Keycloak itself stays the final authority. The Admin API rejects any read the caller's realm-management roles do not permit, regardless of what Cerbos allows.

Available tools ​

All tools are GET-only calls on the Keycloak Admin REST API. The target realm is passed as a tool parameter rather than baked into the URL, so a single MCP endpoint can serve every realm the caller has admin rights on.

ToolAdmin endpointRequired realm-management role
keycloak_list_realmsGET /admin/realmsview-realm
keycloak_get_realmGET /admin/realms/{realm}view-realm
keycloak_list_users / keycloak_get_user…/usersview-users (or query-users)
keycloak_list_clients / keycloak_get_client…/clientsview-clients (or query-clients)
keycloak_list_roles…/rolesview-realm
keycloak_list_groups…/groupsquery-groups (or view-users)

Cross-realm listing

A token issued from realm X only administers X. To see every realm on a deployment, the caller must sign in on the master realm with the admin role. Otherwise keycloak_list_realms only returns the caller's own realm.

Identity model (OAuth 2.1 + RFC 8693) ​

The MCP client connects with the end user's Keycloak account. There is no shared API key and no service account. The identity of the caller flows all the way to the Admin API, so every action is attributable and auditable.

Three OAuth clients live in your Keycloak realm:

ClientTypeRole
sa_cloud-iam-mcp-loginPublic (PKCE)Used by the MCP client to sign in the end user.
sa_cloud-iam-mcp-gatewayConfidentialRequester of the RFC 8693 token exchange. The OBO token is minted for this client.
sa_cloud-iam-mcp-serverConfidentialService-account fallback for the MCP server. Unused when the gateway forwards an OBO token, which is the default.

The exchanged token is audienced on realm-management, so resource_access.realm-management is present in the OBO. This is what the Admin API reads when it authorizes view-users, view-clients, and the other read roles.
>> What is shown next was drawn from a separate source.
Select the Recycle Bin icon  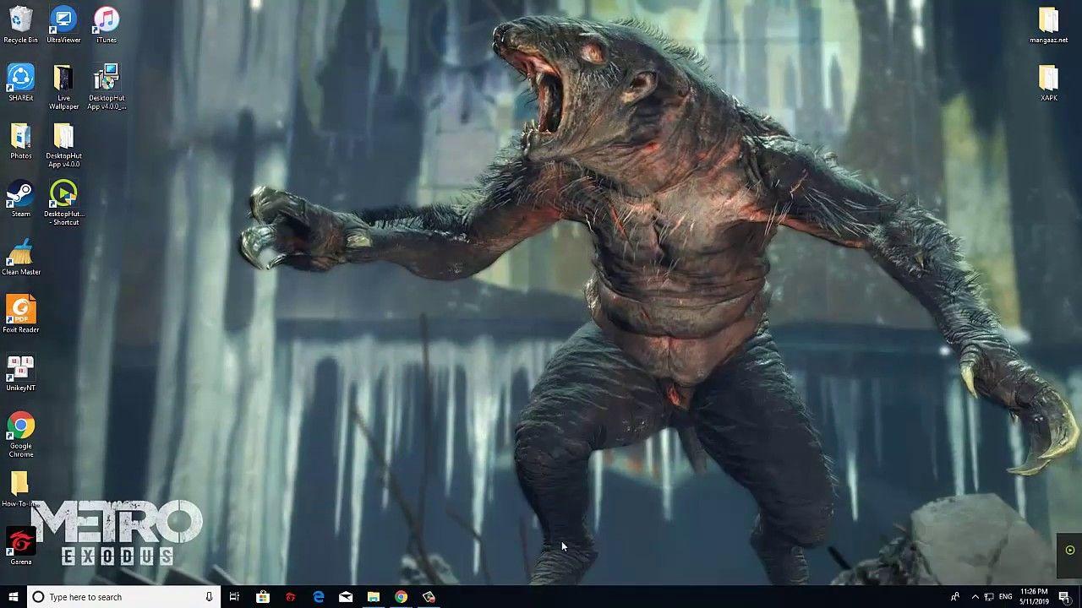pos(21,21)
Cerbos runs before the tool call as a lightweight pre-filter. The caller must hold one of mcp-keycloak-reader, realm-admin or admin as a realm role for any Keycloak tool to be dispatched. Cerbos does not replace Keycloak's authorization: it just fails fast on requests that are clearly not eligible.
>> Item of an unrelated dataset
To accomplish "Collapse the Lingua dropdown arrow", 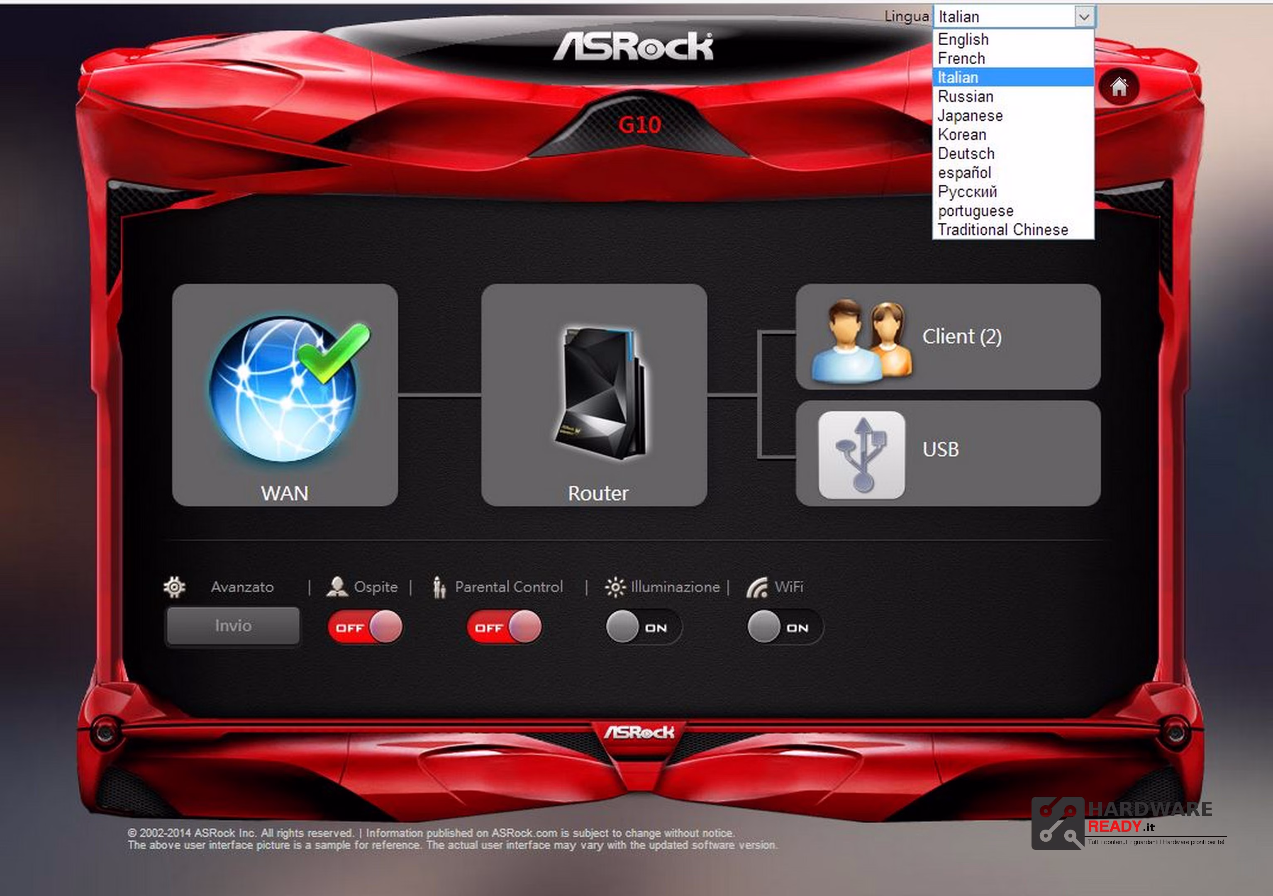I will (1084, 17).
Keycloak 26.2 or later is required, since the exchange relies on Standard Token Exchange v2. Cloud-IAM configures Standard Token Exchange on the confidential exchange client, and the audience mapper that makes the exchange client sit inside the aud of the user token. Both are prerequisites for the RFC 8693 exchange to succeed.

Security posture ​

  • Read-only. No tool mutates state, and every action maps to a GET on the Admin API.
  • No shared credentials. The caller signs in with their personal Keycloak account, and the assistant never sees a static token.
  • User-scoped tokens. The OBO token carries the end user's identity, so Keycloak audit logs attribute every read to the actual user.
  • Least privilege by default. Users need both a realm role for the Cerbos pre-filter and the matching realm-management roles for the Admin API check. Neither alone unlocks the tools.
  • Internal by design. Only the gateway is exposed, and only through the same nginx that fronts Keycloak.
  • Isolated stack. The Compose project runs on a dedicated network, has no persistent volume, and is torn down cleanly when the feature is disabled.